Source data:

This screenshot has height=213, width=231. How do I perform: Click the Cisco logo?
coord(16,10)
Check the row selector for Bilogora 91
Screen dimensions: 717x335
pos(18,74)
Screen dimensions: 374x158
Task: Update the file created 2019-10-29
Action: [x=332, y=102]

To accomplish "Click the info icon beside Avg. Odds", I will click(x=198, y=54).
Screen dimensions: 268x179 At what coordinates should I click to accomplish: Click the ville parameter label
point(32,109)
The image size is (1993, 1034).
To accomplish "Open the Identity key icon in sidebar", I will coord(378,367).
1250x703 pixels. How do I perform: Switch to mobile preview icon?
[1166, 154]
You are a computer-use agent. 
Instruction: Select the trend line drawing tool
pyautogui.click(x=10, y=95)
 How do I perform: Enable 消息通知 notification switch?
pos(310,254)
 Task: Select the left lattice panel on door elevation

ABOUT THIS TASK: All lines from the one containing "1250x703 pixels. How" down to the final line above are to be restated word for word; leave out the rest.

TASK RESPONSE:
1250x703 pixels. How do I perform: Switch to mobile preview icon?
[1166, 154]
You are a computer-use agent. 
Instruction: Select the trend line drawing tool
pyautogui.click(x=10, y=95)
 How do I perform: Enable 消息通知 notification switch?
pos(310,254)
 Task: Select the left lattice panel on door elevation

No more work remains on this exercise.